**What you will do:** Word for word, the records below are to be set down again.

**Stored items:**
= Beginning of Section =

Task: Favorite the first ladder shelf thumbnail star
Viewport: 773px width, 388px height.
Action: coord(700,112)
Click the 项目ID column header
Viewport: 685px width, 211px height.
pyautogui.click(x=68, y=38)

= End of Section =

**Exercise response:**
Task: Favorite the first ladder shelf thumbnail star
Viewport: 773px width, 388px height.
Action: coord(700,112)
Click the 项目ID column header
Viewport: 685px width, 211px height.
pyautogui.click(x=68, y=38)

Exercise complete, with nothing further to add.